Tampere Formula Student is a student design team established in 2006 at Tampere University of Applied Sciences. Dedicated to fostering engineering talent, the organization designs and builds a state-of-the-art Formula Student race car annually.
The team consists exclusively of students from the Tampere higher education community. It is fully responsible for all aspects of the project, including organizational management, technical development, and fundraising. This hands-on experience gives members a unique platform to enhance their engineering skills and prepare them for professional challenges.
Each year, Tampere Formula Student proudly competes in renowned Formula Student competitions across Europe. With a hybrid race car designed for the internal combustion engine category, the team consistently measures its innovation and expertise against top universities worldwide. They placed second overall in FS Netherlands and secured second place in design at FS Austria, making TFS24 the most successful season to date. They earned a total of eight trophies.
At the start of the development phase, Tampere Formula Student identified several key challenges in its aerodynamic performance. Computational Fluid Dynamics (CFD) simulations did not correspond closely to track testing data, resulting in discrepancies that hindered accurate performance evaluation. Additionally, the team was not fully utilizing the potential of the rear wing and underbody, leaving room for optimization in these areas. The front wing was generating excessive downforce compared to the rest of the aerodynamic package, leading to an imbalance in overall efficiency. This was further reflected in the aerodynamic balance, which was heavily front-biased at approximately 70% on the front axle, far from the ideal 50%. These findings provided valuable insights and shaped the focus for targeted improvements in the subsequent design iteration.

Design Challenges
For the TFS24 season, Tampere Formula Student’s aero-package focused on enhancing overall vehicle performance. The team aimed to achieve better aerodynamic efficiency by refining the aerodynamics and reducing the weight of the aero-package. A key objective was to improve the aerodynamic balance, ensuring a more stable and efficient vehicle. In terms of CFD development, the focus shifted toward creating a more accurate model, with the goal of aligning simulation results more closely with real-world performance. Additionally, the team emphasized validating their CFD simulations through track testing, ensuring that the theoretical improvements translated effectively into on-track performance.
How SimScale Simulations Led to Success
For the TFS24 CFD simulations, Tampere Formula Student focused on refining their approach to achieve more accurate and comprehensive results. The simulations were run at a speed of 15 m/s, utilizing the K-Omega SST turbulence model to capture flow characteristics effectively. The Y+ value was set to 1 on the car surfaces, ensuring full resolution with no-slip conditions for optimal accuracy.

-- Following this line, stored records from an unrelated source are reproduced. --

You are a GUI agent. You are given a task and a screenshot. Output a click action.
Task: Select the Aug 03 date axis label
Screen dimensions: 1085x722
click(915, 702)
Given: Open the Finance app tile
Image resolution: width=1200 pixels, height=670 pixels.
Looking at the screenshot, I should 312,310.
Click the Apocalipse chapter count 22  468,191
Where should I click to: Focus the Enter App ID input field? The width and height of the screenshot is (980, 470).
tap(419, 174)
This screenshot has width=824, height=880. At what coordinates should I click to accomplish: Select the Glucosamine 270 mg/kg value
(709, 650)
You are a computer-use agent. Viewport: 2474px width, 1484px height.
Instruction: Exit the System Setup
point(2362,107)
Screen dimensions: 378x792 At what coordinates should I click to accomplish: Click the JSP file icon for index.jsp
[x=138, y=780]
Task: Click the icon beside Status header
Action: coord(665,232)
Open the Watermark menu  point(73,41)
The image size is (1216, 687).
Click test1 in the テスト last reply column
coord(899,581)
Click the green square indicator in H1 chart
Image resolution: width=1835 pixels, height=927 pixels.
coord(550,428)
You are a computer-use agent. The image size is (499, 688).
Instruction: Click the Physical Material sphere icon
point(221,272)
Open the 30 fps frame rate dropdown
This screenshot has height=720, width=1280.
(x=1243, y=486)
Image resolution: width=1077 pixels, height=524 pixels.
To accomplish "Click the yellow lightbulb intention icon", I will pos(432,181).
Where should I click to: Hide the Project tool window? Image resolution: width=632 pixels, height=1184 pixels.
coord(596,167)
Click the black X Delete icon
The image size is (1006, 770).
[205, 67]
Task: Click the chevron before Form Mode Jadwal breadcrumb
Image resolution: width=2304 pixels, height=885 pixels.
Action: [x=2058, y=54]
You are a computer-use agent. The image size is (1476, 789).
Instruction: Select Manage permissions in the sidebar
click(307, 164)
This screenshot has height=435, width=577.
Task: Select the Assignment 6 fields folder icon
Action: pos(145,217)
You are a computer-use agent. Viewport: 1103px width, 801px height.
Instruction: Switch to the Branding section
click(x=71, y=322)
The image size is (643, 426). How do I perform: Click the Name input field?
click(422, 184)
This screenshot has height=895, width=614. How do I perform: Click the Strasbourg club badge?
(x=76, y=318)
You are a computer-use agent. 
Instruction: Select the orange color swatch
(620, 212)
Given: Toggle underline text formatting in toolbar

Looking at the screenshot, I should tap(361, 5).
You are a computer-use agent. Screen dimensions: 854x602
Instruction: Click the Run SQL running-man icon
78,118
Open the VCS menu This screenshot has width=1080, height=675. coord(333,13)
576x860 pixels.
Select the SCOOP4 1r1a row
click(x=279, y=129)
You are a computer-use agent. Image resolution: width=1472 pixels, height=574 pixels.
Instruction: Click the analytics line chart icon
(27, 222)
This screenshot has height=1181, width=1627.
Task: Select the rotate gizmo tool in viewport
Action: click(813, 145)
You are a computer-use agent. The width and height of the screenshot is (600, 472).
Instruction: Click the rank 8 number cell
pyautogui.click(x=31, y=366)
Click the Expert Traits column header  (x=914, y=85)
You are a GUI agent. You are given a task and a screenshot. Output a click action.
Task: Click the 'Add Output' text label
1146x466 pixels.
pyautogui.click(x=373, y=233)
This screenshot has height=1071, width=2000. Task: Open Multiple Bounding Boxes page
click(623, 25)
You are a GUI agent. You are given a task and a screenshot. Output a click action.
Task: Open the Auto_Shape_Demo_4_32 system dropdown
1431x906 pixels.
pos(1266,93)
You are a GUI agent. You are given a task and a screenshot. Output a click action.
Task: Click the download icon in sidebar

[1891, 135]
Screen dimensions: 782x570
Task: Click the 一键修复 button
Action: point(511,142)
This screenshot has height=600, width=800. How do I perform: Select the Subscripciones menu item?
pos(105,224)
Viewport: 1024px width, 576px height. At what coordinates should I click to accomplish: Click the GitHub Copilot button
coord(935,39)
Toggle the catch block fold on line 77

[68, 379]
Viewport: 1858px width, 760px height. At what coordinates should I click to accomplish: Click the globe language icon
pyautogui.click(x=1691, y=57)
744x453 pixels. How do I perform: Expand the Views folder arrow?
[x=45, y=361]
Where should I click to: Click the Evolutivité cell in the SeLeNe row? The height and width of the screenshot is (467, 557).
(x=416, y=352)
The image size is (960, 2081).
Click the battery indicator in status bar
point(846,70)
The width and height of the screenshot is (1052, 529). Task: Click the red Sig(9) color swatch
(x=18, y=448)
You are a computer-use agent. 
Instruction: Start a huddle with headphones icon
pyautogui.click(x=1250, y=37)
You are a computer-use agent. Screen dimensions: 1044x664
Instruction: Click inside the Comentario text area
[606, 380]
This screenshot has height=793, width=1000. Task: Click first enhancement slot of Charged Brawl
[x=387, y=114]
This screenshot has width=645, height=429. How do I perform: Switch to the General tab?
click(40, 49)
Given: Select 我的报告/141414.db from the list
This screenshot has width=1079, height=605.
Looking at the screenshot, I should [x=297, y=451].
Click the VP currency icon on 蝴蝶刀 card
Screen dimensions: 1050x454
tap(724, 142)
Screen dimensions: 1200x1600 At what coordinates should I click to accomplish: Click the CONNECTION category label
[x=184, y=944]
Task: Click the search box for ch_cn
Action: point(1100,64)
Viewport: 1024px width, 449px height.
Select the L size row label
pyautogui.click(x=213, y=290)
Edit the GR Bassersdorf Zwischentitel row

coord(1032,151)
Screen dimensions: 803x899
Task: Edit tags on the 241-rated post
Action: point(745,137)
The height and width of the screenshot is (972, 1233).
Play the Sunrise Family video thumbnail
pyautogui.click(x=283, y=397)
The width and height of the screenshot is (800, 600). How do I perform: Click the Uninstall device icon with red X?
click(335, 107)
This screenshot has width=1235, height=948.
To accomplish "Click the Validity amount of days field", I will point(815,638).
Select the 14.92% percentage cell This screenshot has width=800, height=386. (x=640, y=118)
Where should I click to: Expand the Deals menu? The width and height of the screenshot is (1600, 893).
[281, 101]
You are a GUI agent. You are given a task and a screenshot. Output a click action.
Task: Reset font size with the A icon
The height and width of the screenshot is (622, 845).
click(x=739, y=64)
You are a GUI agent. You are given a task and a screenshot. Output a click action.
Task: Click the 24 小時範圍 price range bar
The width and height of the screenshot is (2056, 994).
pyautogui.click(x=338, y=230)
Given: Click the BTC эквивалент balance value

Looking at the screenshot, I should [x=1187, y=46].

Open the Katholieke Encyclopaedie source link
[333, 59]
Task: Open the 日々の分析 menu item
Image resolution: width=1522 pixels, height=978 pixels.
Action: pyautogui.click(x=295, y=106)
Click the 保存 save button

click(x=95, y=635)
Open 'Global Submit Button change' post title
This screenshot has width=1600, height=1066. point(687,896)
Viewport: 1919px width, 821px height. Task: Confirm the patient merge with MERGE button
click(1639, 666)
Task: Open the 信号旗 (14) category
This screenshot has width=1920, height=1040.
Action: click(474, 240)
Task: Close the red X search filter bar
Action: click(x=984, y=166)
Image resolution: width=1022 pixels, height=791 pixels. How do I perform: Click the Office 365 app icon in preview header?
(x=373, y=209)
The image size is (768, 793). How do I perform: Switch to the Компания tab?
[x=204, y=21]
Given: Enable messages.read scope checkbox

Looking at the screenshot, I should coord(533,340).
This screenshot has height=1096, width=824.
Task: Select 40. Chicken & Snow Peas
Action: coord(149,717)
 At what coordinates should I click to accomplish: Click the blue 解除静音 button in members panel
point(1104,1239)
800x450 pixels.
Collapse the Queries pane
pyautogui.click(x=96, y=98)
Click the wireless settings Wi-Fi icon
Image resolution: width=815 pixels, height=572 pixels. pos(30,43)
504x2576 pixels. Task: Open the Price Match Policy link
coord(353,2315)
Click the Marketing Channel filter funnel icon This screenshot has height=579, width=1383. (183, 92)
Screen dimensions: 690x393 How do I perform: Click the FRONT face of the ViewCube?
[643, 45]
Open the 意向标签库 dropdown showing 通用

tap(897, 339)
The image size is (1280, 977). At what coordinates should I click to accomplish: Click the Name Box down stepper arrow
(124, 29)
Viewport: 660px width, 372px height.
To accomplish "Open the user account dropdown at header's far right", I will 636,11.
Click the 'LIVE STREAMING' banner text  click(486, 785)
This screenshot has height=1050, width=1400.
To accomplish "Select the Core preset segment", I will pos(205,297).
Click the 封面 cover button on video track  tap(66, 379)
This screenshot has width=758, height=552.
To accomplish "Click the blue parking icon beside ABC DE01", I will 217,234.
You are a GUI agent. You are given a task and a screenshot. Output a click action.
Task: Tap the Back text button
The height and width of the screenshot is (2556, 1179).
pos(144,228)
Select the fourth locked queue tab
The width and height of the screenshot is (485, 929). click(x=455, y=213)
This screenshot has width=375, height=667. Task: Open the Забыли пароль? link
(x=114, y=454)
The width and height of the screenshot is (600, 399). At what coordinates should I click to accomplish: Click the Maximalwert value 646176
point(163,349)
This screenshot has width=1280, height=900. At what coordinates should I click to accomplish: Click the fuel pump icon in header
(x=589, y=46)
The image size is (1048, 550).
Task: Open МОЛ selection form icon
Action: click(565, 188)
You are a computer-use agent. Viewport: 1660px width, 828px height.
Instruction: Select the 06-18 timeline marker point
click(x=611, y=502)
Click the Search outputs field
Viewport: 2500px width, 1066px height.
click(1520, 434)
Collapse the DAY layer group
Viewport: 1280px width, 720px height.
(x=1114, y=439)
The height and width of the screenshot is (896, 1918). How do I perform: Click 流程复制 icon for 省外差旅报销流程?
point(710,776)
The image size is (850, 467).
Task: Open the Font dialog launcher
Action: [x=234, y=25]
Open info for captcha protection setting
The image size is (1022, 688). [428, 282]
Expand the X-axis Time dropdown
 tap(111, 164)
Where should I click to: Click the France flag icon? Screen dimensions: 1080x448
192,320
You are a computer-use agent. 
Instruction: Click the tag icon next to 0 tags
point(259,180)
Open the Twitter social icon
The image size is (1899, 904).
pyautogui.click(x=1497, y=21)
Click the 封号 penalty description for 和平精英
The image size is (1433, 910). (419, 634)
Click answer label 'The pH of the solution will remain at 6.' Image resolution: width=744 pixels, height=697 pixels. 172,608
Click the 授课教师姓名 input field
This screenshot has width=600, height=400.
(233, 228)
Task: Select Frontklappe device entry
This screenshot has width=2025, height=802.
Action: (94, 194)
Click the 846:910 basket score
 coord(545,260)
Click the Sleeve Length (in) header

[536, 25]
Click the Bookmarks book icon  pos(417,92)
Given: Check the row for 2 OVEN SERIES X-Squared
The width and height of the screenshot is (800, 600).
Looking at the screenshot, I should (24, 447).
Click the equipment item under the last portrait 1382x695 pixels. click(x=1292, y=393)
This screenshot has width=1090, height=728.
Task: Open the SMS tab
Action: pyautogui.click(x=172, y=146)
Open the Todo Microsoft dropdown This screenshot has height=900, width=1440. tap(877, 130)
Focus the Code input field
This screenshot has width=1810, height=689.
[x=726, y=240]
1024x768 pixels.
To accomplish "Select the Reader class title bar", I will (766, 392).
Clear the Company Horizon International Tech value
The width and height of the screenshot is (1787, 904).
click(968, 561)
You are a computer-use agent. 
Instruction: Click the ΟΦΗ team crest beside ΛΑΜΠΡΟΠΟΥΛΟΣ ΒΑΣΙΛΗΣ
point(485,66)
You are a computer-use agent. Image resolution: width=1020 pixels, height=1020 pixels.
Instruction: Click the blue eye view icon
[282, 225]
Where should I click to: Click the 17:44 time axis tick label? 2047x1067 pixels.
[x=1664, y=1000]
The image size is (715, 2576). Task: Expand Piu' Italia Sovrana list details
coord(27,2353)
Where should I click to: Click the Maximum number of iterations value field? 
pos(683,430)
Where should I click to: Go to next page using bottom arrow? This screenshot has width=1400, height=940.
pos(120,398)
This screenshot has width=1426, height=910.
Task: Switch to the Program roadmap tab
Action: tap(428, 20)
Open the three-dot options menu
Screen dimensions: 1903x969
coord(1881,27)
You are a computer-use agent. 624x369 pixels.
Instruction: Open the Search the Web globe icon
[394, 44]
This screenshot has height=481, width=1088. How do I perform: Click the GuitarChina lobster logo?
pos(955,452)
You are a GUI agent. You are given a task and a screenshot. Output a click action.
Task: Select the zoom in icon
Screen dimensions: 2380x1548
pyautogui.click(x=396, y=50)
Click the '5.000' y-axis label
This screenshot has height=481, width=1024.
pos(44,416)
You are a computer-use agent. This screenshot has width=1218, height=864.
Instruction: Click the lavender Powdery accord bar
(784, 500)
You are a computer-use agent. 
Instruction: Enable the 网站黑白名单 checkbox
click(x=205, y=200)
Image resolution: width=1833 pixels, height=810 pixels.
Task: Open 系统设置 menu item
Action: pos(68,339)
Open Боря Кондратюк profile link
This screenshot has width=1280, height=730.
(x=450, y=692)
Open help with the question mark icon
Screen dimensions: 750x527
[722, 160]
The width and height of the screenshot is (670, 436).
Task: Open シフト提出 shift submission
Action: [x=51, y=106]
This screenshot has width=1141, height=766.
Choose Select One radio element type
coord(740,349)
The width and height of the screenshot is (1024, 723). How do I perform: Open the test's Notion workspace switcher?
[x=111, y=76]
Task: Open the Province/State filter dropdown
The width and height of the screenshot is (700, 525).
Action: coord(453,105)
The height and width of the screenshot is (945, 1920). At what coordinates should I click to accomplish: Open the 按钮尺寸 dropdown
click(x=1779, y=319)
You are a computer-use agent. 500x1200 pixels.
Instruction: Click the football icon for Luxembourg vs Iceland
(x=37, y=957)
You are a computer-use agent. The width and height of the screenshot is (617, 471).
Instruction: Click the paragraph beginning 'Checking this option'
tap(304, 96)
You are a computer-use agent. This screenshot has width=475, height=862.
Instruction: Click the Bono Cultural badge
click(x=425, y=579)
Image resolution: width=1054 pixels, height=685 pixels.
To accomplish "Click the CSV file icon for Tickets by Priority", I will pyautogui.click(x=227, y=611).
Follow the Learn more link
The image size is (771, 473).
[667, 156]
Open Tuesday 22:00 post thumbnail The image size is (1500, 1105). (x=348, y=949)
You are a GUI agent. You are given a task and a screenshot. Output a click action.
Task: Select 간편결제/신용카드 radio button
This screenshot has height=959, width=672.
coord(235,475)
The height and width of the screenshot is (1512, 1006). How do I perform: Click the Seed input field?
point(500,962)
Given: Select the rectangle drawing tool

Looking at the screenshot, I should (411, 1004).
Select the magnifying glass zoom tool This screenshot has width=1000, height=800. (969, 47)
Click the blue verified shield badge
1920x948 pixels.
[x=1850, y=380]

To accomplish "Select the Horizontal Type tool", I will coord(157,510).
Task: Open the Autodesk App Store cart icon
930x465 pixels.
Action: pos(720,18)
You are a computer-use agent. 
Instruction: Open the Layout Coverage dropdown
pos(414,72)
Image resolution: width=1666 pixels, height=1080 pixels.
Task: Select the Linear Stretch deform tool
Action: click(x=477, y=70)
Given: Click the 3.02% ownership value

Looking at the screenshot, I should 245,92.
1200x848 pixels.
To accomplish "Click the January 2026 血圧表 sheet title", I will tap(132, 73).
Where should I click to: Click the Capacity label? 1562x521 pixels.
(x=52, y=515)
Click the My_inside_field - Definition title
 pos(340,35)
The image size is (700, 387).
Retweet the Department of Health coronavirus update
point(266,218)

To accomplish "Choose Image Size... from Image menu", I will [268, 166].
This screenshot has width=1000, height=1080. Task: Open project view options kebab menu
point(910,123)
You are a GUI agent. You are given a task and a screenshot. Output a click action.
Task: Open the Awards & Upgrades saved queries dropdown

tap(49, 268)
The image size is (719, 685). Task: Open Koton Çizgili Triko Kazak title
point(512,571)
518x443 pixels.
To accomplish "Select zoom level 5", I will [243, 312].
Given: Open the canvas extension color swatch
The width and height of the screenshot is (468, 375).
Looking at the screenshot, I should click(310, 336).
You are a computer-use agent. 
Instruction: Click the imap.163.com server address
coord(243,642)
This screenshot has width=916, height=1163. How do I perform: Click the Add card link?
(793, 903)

The team conducted full-car simulations, incorporating rotating wheels and both the front and rear driveshafts to simulate real-world dynamics accurately. Additionally, the radiators were modeled with fans to simulate cooling effects, while roll and yaw aero-maps were generated to assess aerodynamic performance under various dynamic conditions. This detailed simulation strategy aimed to provide a thorough understanding of the car’s aerodynamic behavior.
“SimScale provided us with all the necessary tools for the development of our ‘Aero’ package. The cloud-based nature of the software allowed us to run simulations efficiently without the need for a separate cluster or an in-house server. This seamless access to powerful simulation capabilities played a crucial role in enhancing the team’s design process and ensuring optimal aerodynamic performance.”
– Lauri Luoma-aho, Aerodynamics Lead Engineer
Additionally, the team implemented region refinements in the wake areas and refined boundary layers, which contributed to more accurate simulations and enabled a better understanding of the car’s aerodynamic behavior.
Tampere Formula Student’s on-track validation highlighted the accuracy of their simulations. The team conducted constant velocity runs with the simulation speed, using vehicle speed data from the front wheel speed sensors. They also calculated downforce by measuring suspension potentiometer compression and axle spring rates. This helped them confirm their CFD results’ reliability and precision, reinforcing the value of their simulation-driven design approach.
Tampere Formula Students also validated their CFD setup through tuft testing. This hands-on approach confirmed the accuracy of their simulations, providing additional confidence in the reliability of their aerodynamic models.
The standard simulation time for full car simulations was 8–10 hours, utilizing approximately 140 core hours per simulation. Compared to the TFS23 car, the aero package’s performance increased by approximately 57%. Progressive improvements to the simulation setup throughout the season contributed to this achievement, providing valuable knowledge.
Tampere Formula Student has set ambitious goals for TFS25 and is working diligently to continue the upward trend in its team’s performance. The team will continue utilizing SimScale’s CFD software to develop its aero-package and has big aspirations for the performance of its next iteration. This ongoing commitment to innovation and optimization underscores its dedication to achieving greater success in future competitions.